Work order:
Start to finish, write out the entries exactly, leaving the pictures aside.
-------
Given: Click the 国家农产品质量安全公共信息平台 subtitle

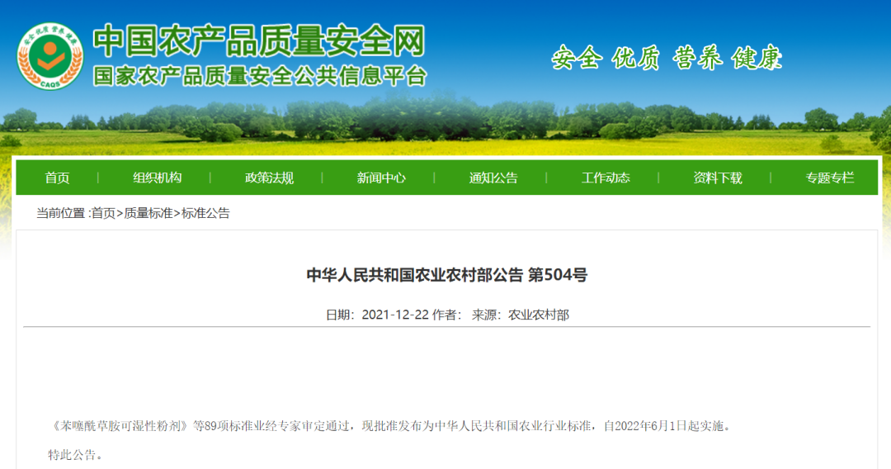Looking at the screenshot, I should point(259,76).
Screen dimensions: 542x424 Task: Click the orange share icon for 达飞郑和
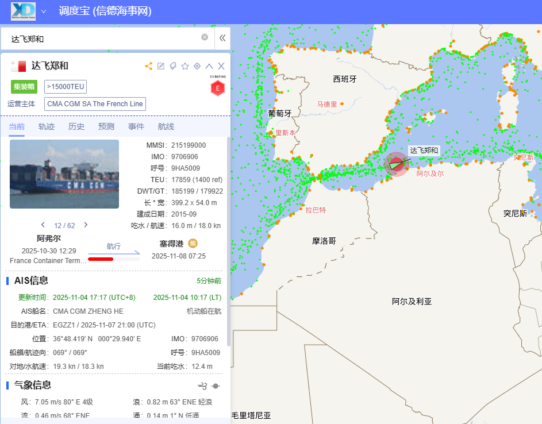[x=149, y=66]
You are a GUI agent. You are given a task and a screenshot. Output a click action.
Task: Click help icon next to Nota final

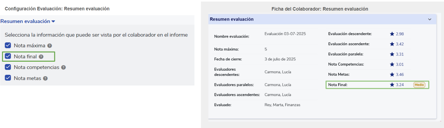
-------
Solved problem:
Given: Click the 国家农产品质量安全公共信息平台 subtitle

Looking at the screenshot, I should point(259,76).
Screen dimensions: 542x424 Task: Click the orange share icon for 达飞郑和
[x=149, y=66]
You are a GUI agent. You are given a task and a screenshot. Output a click action.
Task: Click help icon next to Nota final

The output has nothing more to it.